▽

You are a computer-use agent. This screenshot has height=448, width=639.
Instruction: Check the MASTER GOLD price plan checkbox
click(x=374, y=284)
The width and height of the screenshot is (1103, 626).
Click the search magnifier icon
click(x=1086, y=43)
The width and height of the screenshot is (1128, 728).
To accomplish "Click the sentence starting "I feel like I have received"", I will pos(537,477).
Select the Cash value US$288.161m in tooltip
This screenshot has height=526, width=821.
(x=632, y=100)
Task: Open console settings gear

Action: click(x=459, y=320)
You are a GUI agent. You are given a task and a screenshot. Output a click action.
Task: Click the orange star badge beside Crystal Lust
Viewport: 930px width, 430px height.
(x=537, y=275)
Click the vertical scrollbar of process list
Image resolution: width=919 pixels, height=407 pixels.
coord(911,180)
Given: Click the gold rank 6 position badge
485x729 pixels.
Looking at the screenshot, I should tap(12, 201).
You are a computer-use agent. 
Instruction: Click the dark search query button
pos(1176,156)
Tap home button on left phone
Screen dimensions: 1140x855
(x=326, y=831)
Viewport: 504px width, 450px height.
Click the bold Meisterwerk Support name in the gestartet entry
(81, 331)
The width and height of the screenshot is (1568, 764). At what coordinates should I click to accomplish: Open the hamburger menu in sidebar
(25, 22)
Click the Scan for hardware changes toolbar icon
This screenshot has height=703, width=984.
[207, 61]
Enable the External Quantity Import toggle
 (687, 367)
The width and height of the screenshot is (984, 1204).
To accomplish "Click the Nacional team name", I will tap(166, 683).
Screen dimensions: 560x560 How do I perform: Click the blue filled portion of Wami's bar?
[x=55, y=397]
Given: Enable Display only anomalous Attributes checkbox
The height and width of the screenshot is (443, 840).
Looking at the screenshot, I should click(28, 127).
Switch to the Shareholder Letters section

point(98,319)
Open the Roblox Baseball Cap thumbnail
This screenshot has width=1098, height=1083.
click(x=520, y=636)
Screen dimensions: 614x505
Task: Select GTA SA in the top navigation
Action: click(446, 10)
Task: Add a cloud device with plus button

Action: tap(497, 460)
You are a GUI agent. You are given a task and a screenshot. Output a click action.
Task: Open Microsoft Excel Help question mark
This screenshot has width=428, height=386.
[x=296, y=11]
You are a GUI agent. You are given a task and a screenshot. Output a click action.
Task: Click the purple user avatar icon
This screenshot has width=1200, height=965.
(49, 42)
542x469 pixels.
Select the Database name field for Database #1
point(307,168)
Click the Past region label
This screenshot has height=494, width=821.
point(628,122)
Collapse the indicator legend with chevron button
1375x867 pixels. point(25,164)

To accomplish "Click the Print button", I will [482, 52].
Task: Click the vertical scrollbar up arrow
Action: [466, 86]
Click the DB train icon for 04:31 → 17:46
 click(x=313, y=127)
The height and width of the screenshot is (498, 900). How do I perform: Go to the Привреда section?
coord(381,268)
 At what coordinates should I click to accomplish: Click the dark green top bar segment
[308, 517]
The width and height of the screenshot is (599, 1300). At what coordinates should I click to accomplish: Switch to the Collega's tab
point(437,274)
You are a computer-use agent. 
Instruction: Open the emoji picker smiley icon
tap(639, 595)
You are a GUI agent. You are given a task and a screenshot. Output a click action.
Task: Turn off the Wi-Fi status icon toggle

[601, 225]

△

= BRIEF =
Retype, exactly as written, each line from the one that has "Task: Click the purple user avatar icon" to the bottom of the entries above, and include both of those lines.

= YOUR SOLUTION =
Task: Click the purple user avatar icon
This screenshot has width=1200, height=965.
(49, 42)
542x469 pixels.
Select the Database name field for Database #1
point(307,168)
Click the Past region label
This screenshot has height=494, width=821.
point(628,122)
Collapse the indicator legend with chevron button
1375x867 pixels. point(25,164)

To accomplish "Click the Print button", I will [482, 52].
Task: Click the vertical scrollbar up arrow
Action: [466, 86]
Click the DB train icon for 04:31 → 17:46
 click(x=313, y=127)
The height and width of the screenshot is (498, 900). How do I perform: Go to the Привреда section?
coord(381,268)
 At what coordinates should I click to accomplish: Click the dark green top bar segment
[308, 517]
The width and height of the screenshot is (599, 1300). At what coordinates should I click to accomplish: Switch to the Collega's tab
point(437,274)
You are a computer-use agent. 
Instruction: Open the emoji picker smiley icon
tap(639, 595)
You are a GUI agent. You are given a task and a screenshot. Output a click action.
Task: Turn off the Wi-Fi status icon toggle

[601, 225]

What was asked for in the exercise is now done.